* [Work to be completed]: Which lines of the records contain the word "checkbox"? Show each of them.

* [Material for this exercise]:
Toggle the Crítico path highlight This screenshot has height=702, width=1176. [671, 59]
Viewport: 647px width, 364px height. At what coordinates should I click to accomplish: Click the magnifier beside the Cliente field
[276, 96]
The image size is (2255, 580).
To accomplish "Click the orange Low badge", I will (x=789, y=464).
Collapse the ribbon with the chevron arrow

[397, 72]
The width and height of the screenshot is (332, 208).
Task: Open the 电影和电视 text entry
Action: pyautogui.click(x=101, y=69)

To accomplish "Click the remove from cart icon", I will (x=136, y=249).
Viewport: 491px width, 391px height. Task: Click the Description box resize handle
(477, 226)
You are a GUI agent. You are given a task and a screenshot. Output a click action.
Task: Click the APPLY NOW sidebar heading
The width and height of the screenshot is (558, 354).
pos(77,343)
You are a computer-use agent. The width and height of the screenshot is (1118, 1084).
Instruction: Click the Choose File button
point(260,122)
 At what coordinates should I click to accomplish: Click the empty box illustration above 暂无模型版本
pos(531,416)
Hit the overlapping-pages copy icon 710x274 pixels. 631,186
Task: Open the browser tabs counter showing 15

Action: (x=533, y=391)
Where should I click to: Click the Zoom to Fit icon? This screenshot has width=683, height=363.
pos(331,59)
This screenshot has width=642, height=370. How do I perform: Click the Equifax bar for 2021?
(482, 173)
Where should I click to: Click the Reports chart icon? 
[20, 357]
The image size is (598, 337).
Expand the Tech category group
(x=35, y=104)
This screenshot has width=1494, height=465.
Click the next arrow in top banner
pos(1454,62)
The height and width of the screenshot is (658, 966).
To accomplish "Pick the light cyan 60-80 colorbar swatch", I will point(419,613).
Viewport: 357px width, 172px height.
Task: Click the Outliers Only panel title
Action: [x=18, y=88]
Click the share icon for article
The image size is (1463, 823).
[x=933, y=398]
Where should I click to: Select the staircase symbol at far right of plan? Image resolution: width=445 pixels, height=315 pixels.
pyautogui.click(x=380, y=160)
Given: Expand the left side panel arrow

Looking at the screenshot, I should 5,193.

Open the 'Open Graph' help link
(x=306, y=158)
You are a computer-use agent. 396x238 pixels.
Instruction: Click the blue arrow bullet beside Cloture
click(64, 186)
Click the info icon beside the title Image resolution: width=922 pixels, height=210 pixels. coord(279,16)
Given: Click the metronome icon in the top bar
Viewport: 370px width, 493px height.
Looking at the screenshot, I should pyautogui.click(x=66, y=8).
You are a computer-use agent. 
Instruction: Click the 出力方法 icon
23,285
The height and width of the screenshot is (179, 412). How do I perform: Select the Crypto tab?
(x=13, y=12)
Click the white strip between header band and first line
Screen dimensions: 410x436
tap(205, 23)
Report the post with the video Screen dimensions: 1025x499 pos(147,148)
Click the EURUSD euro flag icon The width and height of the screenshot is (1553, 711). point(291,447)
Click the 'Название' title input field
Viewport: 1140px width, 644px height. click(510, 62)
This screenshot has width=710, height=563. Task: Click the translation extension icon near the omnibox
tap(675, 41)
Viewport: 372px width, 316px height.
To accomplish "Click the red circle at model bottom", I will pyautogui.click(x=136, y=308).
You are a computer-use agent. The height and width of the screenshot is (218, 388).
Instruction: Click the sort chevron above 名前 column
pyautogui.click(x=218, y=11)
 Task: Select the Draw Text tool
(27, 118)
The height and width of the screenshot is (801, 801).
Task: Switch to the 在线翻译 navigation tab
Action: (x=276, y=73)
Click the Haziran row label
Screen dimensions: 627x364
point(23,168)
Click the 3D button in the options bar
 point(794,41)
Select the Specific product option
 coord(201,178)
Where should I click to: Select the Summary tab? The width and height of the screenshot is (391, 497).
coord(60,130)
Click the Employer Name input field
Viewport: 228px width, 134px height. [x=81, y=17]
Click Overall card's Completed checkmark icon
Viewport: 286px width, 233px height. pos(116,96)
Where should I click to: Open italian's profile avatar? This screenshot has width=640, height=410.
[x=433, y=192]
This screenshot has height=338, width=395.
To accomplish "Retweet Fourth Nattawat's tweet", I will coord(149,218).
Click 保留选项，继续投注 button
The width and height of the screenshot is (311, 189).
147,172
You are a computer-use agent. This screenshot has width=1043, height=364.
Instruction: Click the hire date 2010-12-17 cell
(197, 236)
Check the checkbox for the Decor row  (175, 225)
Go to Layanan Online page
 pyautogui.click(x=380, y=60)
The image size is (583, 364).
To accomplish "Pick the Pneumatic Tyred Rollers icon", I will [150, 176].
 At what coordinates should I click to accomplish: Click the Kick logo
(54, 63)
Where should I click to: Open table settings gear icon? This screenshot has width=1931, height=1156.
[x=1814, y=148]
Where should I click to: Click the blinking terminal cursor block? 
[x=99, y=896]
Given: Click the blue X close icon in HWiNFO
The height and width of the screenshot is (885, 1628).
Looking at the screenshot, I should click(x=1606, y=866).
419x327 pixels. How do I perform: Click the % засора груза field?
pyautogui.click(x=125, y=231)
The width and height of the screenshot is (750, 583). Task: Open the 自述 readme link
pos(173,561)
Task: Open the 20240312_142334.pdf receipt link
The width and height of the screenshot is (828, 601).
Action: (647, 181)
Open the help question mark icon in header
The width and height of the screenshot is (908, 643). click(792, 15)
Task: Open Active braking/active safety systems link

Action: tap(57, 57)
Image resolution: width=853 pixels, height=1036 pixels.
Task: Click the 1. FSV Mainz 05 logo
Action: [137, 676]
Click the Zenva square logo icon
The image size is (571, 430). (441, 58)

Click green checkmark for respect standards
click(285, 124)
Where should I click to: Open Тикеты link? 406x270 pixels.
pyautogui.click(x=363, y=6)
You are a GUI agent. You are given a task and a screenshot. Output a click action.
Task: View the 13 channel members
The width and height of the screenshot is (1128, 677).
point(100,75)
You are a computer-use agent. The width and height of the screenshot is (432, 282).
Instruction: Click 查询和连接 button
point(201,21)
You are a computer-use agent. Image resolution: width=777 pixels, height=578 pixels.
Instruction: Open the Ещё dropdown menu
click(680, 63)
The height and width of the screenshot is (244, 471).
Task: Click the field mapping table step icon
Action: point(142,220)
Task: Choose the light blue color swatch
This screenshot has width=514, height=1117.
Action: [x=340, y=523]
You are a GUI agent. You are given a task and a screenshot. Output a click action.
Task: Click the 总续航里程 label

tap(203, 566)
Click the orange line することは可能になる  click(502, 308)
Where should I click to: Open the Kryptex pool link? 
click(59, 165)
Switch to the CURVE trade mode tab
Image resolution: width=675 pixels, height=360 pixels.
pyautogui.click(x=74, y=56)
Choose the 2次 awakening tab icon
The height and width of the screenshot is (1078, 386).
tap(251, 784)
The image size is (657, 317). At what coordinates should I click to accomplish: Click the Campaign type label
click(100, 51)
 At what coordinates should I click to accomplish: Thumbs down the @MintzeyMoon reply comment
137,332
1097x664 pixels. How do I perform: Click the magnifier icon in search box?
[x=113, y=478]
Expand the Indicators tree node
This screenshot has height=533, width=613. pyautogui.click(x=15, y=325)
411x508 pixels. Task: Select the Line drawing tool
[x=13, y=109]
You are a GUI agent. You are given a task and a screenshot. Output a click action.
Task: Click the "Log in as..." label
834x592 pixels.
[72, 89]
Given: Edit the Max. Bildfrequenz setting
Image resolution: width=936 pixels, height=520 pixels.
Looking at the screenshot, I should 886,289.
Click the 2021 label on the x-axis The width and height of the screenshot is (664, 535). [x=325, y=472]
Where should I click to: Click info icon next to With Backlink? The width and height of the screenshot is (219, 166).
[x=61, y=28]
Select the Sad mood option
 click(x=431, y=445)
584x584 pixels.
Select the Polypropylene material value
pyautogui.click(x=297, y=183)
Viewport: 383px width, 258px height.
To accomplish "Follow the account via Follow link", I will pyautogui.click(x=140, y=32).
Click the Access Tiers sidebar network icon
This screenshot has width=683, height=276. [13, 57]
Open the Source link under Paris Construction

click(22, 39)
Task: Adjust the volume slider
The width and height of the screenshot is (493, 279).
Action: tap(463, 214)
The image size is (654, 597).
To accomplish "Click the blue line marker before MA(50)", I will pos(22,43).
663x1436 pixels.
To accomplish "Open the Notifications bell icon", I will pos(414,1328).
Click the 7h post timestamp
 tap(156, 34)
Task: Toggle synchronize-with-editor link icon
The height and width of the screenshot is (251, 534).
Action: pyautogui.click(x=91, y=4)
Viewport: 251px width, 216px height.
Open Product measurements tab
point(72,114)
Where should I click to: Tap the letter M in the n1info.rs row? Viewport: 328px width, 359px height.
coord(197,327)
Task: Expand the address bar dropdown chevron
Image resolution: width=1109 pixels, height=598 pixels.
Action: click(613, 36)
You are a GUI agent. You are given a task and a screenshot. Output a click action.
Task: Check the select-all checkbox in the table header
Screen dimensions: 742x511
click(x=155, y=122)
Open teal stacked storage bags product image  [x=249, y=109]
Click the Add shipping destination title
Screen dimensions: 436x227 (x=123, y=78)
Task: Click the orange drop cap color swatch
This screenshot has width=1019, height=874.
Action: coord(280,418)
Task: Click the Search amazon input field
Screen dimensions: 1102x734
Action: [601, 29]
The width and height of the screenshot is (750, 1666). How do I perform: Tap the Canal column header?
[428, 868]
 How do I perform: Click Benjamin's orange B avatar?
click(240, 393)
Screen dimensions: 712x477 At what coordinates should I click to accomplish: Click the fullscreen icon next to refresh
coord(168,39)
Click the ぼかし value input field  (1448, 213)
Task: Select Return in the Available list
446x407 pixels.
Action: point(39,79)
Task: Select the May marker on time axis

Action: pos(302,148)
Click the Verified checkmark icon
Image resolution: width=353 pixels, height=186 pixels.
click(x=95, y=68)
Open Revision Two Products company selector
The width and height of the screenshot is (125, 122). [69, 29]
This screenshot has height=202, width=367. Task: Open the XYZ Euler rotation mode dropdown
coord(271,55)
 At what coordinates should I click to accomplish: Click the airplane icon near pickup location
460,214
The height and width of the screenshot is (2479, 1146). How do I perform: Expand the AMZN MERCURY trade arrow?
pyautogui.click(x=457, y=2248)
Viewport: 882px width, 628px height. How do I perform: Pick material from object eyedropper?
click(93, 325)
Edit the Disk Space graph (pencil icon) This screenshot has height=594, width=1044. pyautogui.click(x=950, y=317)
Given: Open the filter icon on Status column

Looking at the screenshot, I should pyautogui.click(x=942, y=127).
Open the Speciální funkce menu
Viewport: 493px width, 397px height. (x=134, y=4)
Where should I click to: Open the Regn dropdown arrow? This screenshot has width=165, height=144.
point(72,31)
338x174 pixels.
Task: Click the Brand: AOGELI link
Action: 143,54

* [Result of this task]:
Check the checkbox for the Decor row  (175, 225)
Task: Check the select-all checkbox in the table header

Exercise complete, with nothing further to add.